WHAT THE TASK ASKS: Copy the lines from the one containing "How do I perform: Click the Reputic logo?" through the end of the items, both ends included, with the requests and all other text kept, and with 128 added to every coordinate value in the answers.

DATA PROVIDED:
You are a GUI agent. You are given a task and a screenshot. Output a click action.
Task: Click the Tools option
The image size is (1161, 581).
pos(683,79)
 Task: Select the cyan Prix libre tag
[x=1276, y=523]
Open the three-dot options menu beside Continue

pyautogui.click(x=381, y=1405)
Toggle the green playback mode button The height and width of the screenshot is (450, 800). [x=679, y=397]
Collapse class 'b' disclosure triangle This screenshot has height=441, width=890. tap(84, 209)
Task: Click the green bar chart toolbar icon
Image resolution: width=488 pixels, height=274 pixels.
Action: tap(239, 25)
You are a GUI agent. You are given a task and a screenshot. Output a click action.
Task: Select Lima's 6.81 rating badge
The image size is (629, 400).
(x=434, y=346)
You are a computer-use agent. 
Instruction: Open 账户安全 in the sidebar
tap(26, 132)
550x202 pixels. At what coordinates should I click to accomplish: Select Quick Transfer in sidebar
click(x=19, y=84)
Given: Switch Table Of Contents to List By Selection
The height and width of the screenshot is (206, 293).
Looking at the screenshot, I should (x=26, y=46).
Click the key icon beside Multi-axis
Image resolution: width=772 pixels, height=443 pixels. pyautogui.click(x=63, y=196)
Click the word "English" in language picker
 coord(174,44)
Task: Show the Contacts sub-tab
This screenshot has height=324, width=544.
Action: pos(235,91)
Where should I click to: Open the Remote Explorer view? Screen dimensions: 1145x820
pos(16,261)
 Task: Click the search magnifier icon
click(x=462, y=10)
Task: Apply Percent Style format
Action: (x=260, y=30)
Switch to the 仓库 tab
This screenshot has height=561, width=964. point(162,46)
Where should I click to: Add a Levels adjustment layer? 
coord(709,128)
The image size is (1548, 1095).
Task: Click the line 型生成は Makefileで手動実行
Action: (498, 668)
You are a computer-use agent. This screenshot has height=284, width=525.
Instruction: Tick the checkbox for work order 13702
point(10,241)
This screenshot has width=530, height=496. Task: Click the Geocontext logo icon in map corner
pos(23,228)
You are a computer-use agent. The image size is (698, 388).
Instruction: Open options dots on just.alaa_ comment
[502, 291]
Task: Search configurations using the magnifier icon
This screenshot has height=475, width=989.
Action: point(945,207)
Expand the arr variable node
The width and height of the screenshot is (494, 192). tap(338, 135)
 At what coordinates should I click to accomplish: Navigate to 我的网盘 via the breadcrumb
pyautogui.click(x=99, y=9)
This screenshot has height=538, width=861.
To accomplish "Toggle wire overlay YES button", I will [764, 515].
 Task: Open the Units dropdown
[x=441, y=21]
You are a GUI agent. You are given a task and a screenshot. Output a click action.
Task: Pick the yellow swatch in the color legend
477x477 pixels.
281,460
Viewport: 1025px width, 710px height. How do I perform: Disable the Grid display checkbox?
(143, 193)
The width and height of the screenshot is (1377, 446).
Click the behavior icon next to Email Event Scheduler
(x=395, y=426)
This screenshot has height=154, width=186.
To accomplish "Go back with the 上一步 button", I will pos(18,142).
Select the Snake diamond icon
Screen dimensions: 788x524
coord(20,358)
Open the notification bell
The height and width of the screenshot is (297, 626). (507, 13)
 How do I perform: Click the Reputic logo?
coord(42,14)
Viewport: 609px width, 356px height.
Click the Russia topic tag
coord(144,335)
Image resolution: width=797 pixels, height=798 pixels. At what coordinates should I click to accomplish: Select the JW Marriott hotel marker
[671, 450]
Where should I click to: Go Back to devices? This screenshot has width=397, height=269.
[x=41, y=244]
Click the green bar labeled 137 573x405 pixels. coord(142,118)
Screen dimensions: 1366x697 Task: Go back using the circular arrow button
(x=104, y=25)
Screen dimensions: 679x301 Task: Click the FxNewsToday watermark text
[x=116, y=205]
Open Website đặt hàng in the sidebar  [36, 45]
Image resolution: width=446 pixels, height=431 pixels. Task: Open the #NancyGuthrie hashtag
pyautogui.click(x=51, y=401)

COMPLETED TASK:
 How do I perform: Click the Reputic logo?
coord(170,142)
Viewport: 609px width, 356px height.
Click the Russia topic tag
coord(272,463)
Image resolution: width=797 pixels, height=798 pixels. At what coordinates should I click to accomplish: Select the JW Marriott hotel marker
[799, 578]
Where should I click to: Go Back to devices? This screenshot has width=397, height=269.
[x=169, y=372]
Click the green bar labeled 137 573x405 pixels. coord(270,246)
Screen dimensions: 1366x697 Task: Go back using the circular arrow button
(x=232, y=153)
Screen dimensions: 679x301 Task: Click the FxNewsToday watermark text
[x=244, y=333]
Open Website đặt hàng in the sidebar  [164, 173]
Image resolution: width=446 pixels, height=431 pixels. Task: Open the #NancyGuthrie hashtag
pyautogui.click(x=179, y=529)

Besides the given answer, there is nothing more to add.